It isn’t as if the rent at Lei’s rooming house is punitive. But the family has lived on scraps for so long that when the plate passed around and actually returns with some coin, Frex is happy to pocket it.

The board at Lei Leila’ani’s improves. Nanny still has hopes of returning alive to Munchkinland, but every now and then there’s a roast quail with quince jelly for a weekend luncheon, and Lei has replaced the tatty bed linens with fresh. So life is sweeter. They settle in.

Elphie misses going to Unger Bi’ix’s. Perhaps the clothier misses her, too. Their paths rarely cross upon the beaten dirt tracks or slung treadways of Ovvels. Maybe he’s veering away from her on purpose. She’d probably do the same. In any case, the moment never arrives in which to test her inclinations, to find out if she might change her mind and run toward him with a bitten but unswallowed smile.

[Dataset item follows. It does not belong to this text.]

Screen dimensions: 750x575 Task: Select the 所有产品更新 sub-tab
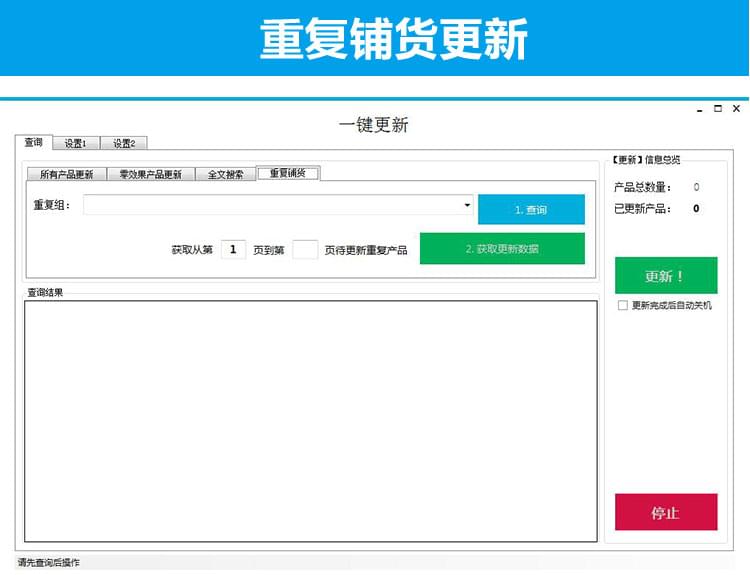point(66,174)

She attends to her sister with as little feeling as she can manage. Nessa is learning to simper, and though Elphie can’t blame her—what other tools does Nessa have beyond a practiced smile?—Elphie doesn’t need to play along. She feeds Nessa soup with a spoon. Shell sticks out his tongue and hides the spoons. Lei pretends not to notice Shell’s misbehavior, because to be disapproving might mean her valued tenants will get shirty and pick up and move out. Lei’s stock in the town has risen along with Frex’s, now the mission is more or less established. She’s a figure of some stature herself now. She doesn’t want to queer the arrangement.

So it falls mostly to Nanny to try to govern the children. Shell laughs in Nanny’s face with a kind of innocent scorn it is still possible to forgive, he’s that young, but Nanny can summon up a backhand if things get beyond a certain point. And Nanny keeps Nessa company when Elphie heads off to services. Nanny is quite indispensable, as she points out, loudly, most often in Lei’s presence.

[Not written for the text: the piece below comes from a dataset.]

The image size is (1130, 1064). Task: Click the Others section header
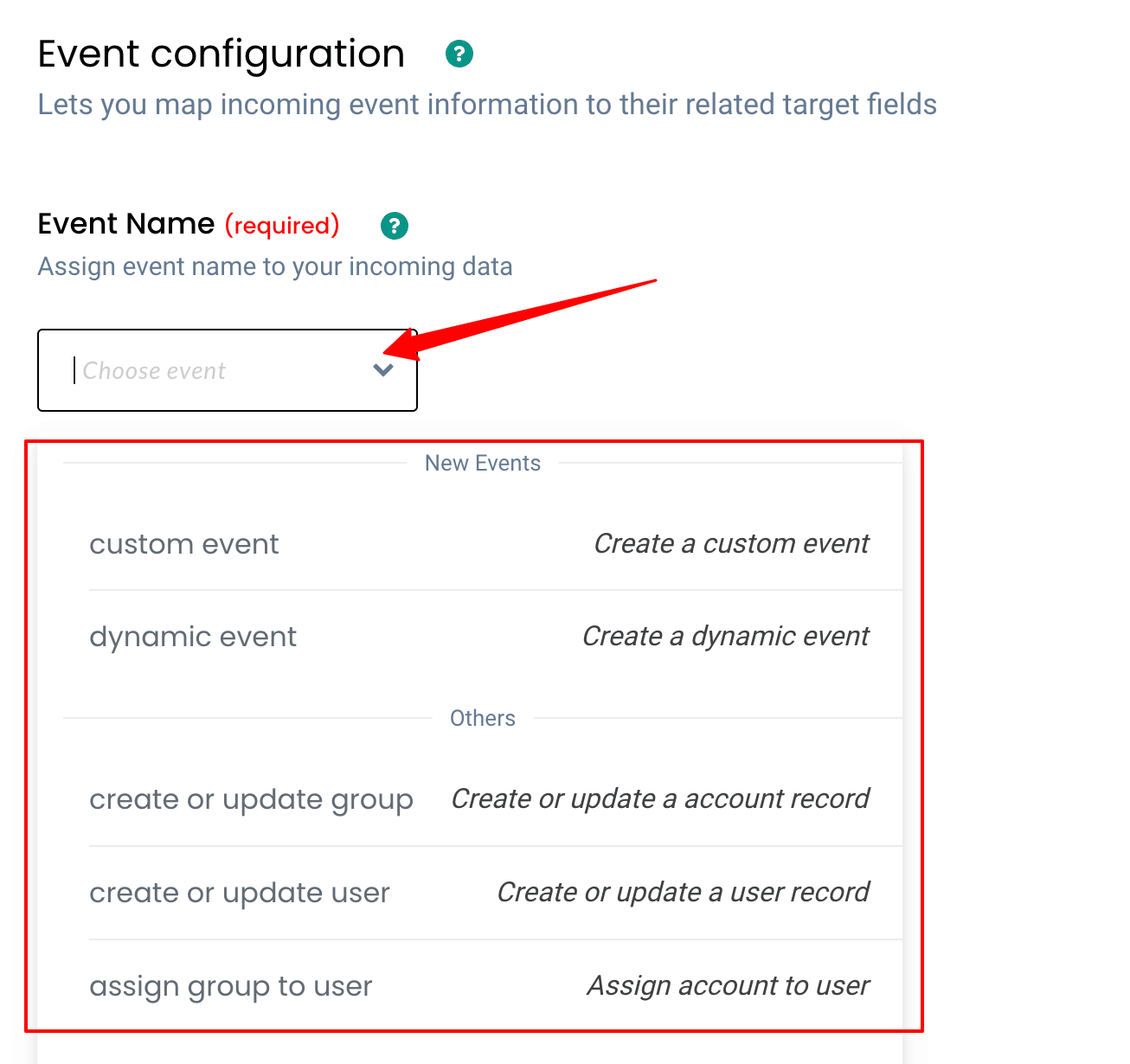click(x=482, y=718)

Frex hasn’t been booted off the lodge premises. He’s successfully negotiated a license to congregate. And as his ministry becomes popular, the lodge finds itself preferred among its several competitors. The school being a business concern, too, it insists on a cut. For the botheration.

Elphie does what she’s told. She stands where directed. She sings when bade, often with her eyes closed, because to see congregants swaying in rapture gives her an awkward feeling, as if she’s lying to them. She isn’t a devotee of her father’s faith, quite, but nor is she a hypocrite—she’s uncertain of everything. No denying she’s complicit at ushering others toward a greater sense of—of belonging, she guesses it is. Whatever that state is which music so mysteriously accomplishes.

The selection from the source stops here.